Sharon et al. studied the amount of heat generated by three different burs used in this procedure and concluded that under proper cooling conditions, implantoplasty did not generate a significant temperature rise that could be clinically relevant [15, 17]. According to Chan et al., the mean bending strength of narrow-diameter implants is greatly decreased by implantoplasty. Therefore, extreme care should be taken while performing implantoplasty on narrow-diameter implants [24]. Regular clinical and radiographic evaluation is paramount to recognizing and preventing peri-implant pathology at an early stage for implants in a free fibula flap [9]. Further research involving different implant designs is required to evaluate the long-term prognosis of this method [15].

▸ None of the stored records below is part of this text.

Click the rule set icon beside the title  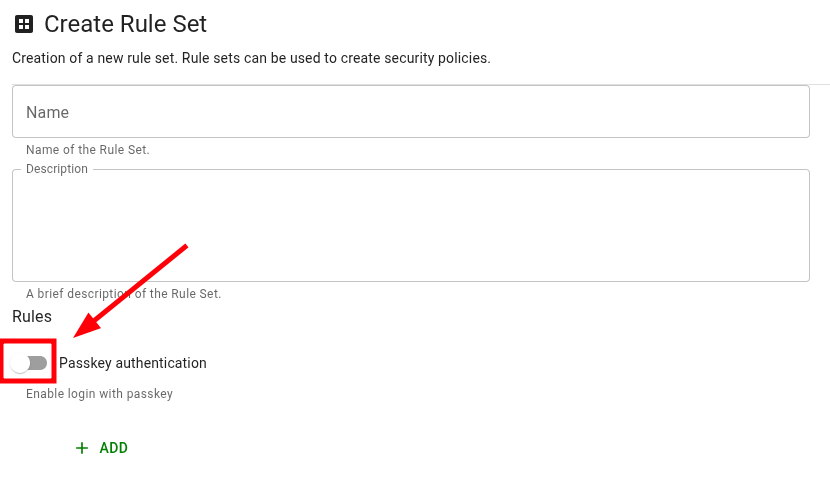(x=24, y=23)
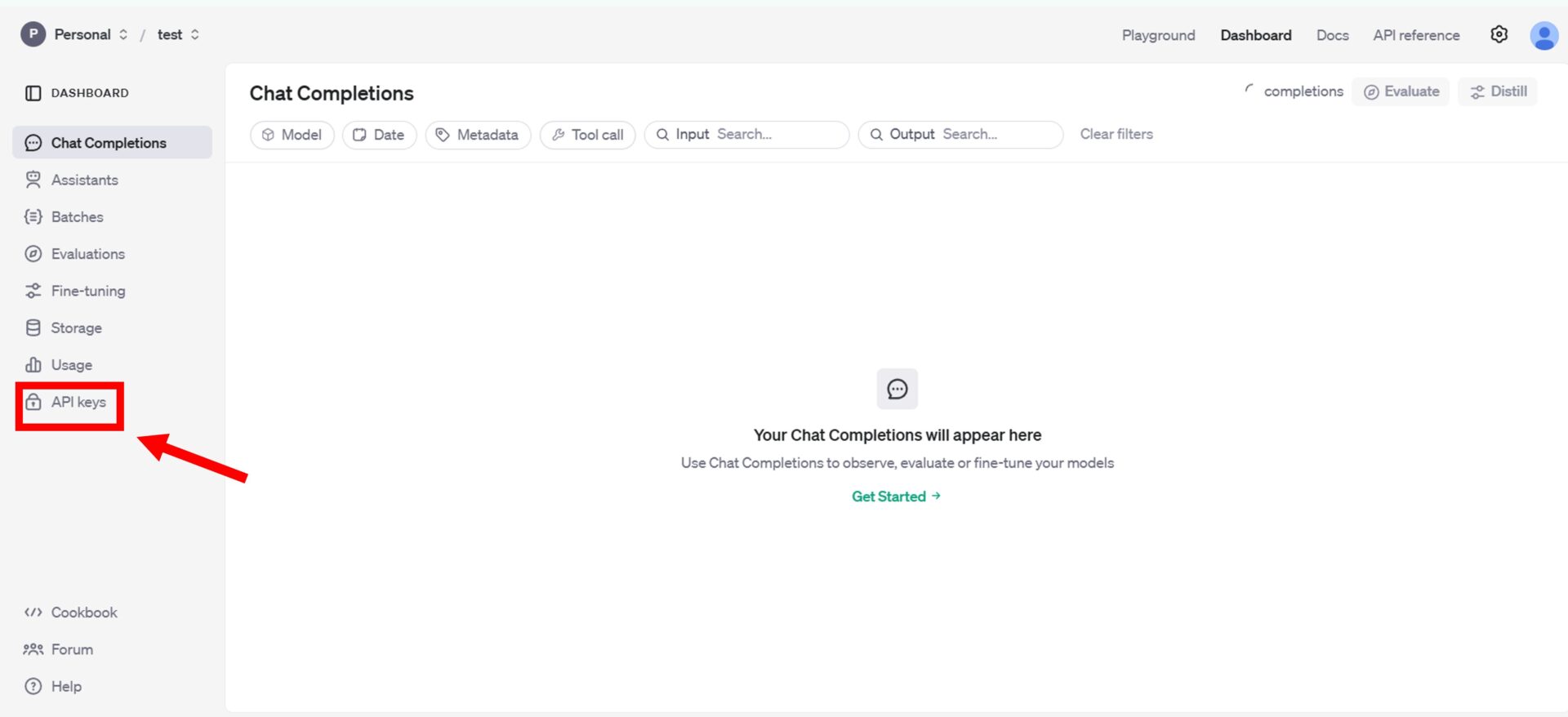Open the settings gear icon
This screenshot has width=1568, height=717.
[x=1499, y=34]
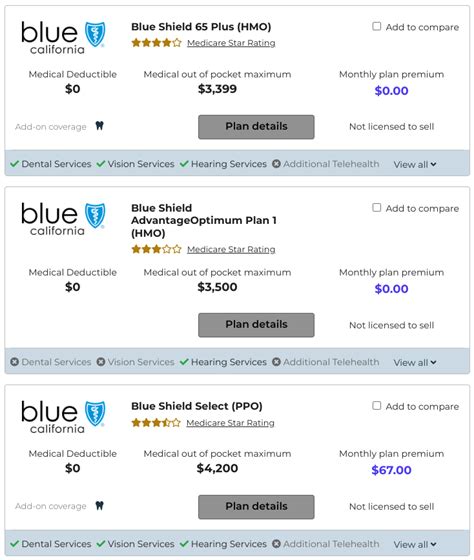This screenshot has width=474, height=560.
Task: Open Plan details for Blue Shield 65 Plus
Action: tap(256, 127)
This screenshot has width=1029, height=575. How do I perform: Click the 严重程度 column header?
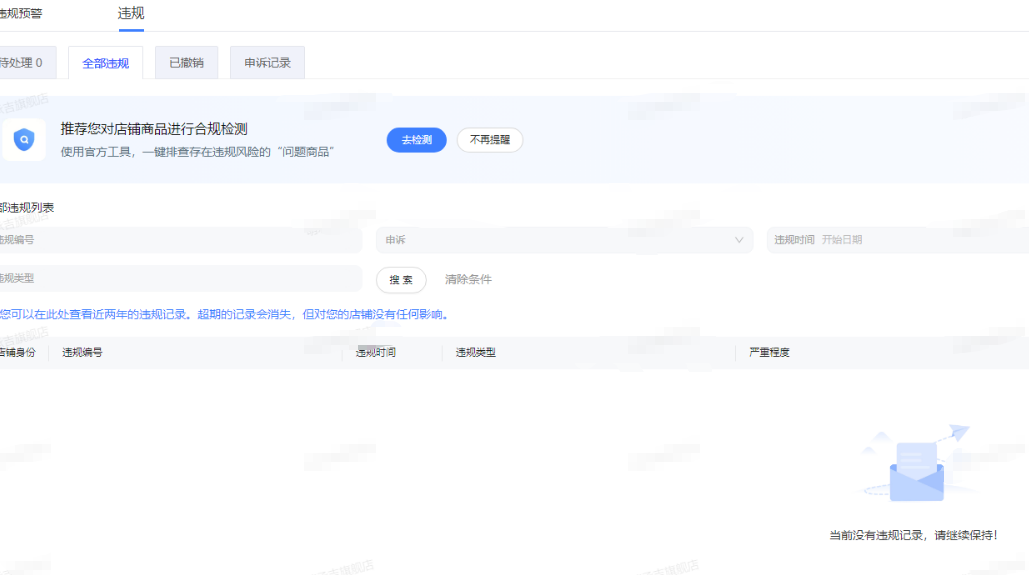tap(770, 353)
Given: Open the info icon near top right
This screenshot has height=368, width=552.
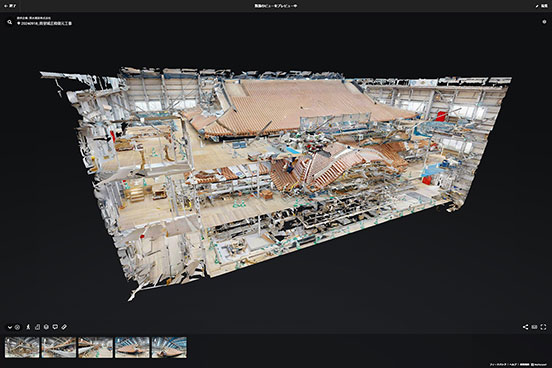Looking at the screenshot, I should pyautogui.click(x=544, y=22).
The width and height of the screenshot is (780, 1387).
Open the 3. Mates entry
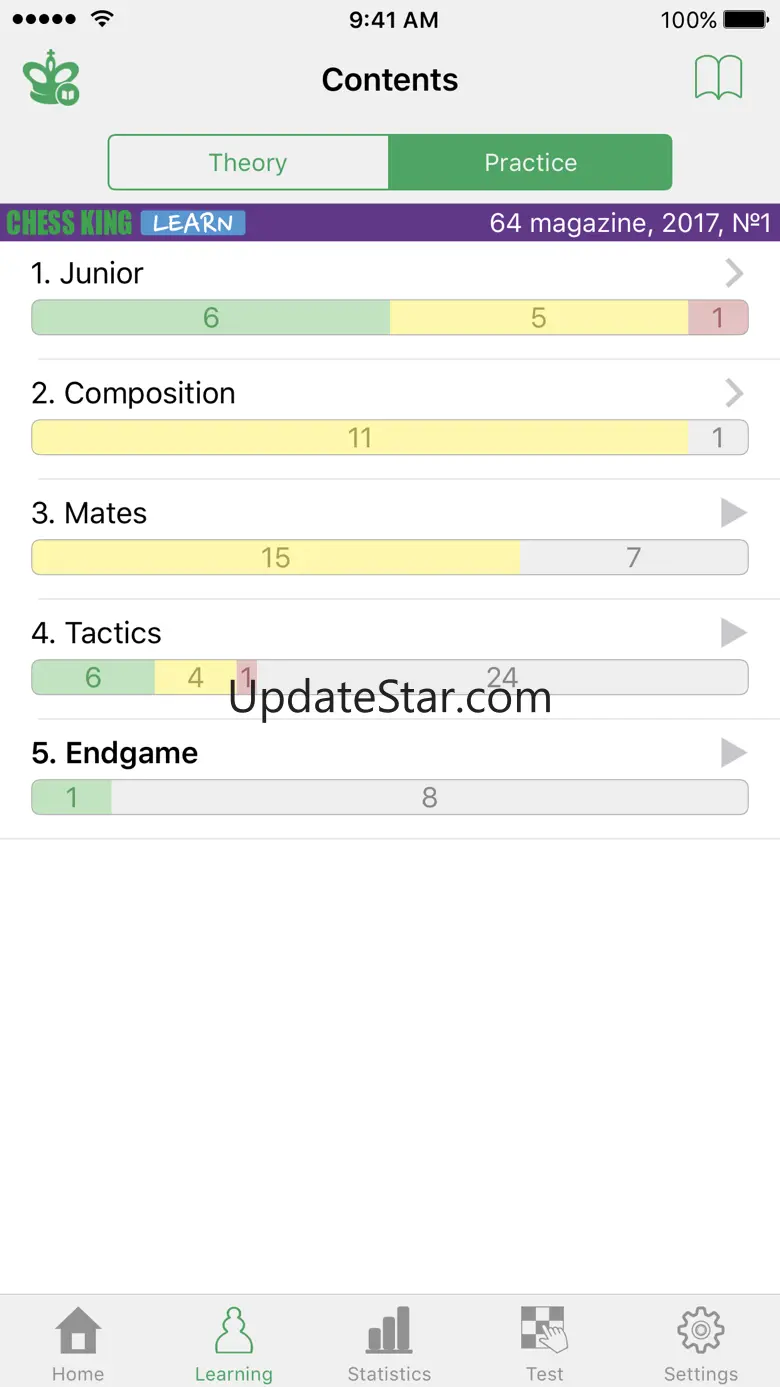coord(390,539)
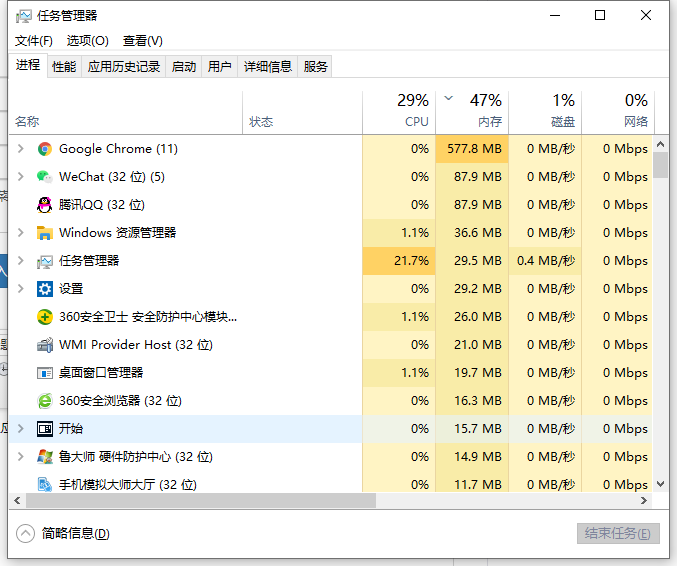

This case report describes how an implantoplasty is performed using a three-bur protocol along with occlusal modifications to achieve an optimal prosthetic result. The advantage of this approach includes removing the exposed implant threads to provide a smooth, cleansable surface, thereby limiting the biofilm/plaque accumulation. Sufficient prosthetic space is provided between the tissue and prosthesis to make it easily accessible for the patient to perform oral hygiene procedures. Titanium particle deposition, compromised strength of the implant as the diameter reduces during the procedure, and added expenses for the fabrication of a new prosthesis are the limitations of this procedure.

Consent

All the patients allowed personal data processing, and informed consent was obtained from all individual participants included in the study.

Conflicts of Interest

The authors declare no conflicts of interest.

Funding

We declare that there is no funding involved in this case report.

Data Availability Statement

Data is openly available in a public repository that issues datasets with DOIs.